begin

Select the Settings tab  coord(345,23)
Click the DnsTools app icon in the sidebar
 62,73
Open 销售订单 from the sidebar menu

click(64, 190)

end

» **WHAT TO DO**: Return all of the lines above exactly, with no changes.

» **FULL RESPONSE**:
Select the Settings tab  coord(345,23)
Click the DnsTools app icon in the sidebar
 62,73
Open 销售订单 from the sidebar menu

click(64, 190)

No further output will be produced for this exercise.